# Methods To Reduce or Avoid Tax on Capital Gains



## OneEyedDiva (May 13, 2022)

With inflation so high, who needs the added expense of owing Uncle Sam more money than necessary? There is an explanation for each of these strategies in the article. Strategies #1, 4 and 10 are working well for me. 
1. Wait longer than a year to sell (long term cap gains get a lower rate than short term).
2. Time capital losses with capital gains.
3. Sell when your income is low.
4. Reduce your taxable income.
5. Do a 1031 exchange
6. Limit the rental use of your home.
7.Keep records of home improvements.
8. Track selling expenses.
9. Move often (IMO this is impractical for many)
10.Use a retirement account.
11. Gift assets to a family member.
12. Donate to charity.


----------



## mathjak107 (May 14, 2022)

Deferring taxes out can come back to bite  you too.

we got burned .

we decided to delay selling some lease rights we held …well for that level the capital gains taxes were raised from 15 to 23.80% by the time we sold


----------



## Lethe200 (May 14, 2022)

I don't see a link to any article.
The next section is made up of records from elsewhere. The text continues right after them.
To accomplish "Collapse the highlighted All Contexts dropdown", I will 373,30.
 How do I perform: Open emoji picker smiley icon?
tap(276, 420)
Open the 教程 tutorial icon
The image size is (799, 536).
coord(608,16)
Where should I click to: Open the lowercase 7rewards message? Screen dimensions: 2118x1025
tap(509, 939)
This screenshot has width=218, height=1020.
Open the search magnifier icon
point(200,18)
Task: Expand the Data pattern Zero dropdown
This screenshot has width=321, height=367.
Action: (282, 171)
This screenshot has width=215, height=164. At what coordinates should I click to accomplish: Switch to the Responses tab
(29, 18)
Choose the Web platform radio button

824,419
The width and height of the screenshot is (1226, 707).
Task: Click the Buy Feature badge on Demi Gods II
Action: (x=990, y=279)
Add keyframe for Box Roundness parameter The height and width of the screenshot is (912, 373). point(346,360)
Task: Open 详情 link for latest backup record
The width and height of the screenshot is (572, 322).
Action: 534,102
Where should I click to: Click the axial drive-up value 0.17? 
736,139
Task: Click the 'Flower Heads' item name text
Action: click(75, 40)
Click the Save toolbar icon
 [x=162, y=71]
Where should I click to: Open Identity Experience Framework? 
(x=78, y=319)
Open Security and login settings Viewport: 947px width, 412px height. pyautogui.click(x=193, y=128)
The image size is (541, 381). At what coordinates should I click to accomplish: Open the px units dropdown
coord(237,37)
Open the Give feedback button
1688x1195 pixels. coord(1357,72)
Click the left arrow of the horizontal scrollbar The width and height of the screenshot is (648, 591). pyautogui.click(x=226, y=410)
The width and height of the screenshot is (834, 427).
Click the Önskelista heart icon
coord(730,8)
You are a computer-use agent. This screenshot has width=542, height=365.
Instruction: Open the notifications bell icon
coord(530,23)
Is that just me?


----------



## OneEyedDiva (May 15, 2022)

Lethe200 said:


> I don't see a link to any article. Is that just me?


No...in my efforts to list the topics (switching back and forth from article to SF), I forgot to post the link!! Senior moment...so sorry.  Thank you for letting me know.  Here it is. @mathjak107 
https://www.moneycrashers.com/reduce-avoid-capital-gains-tax-property-investments/


----------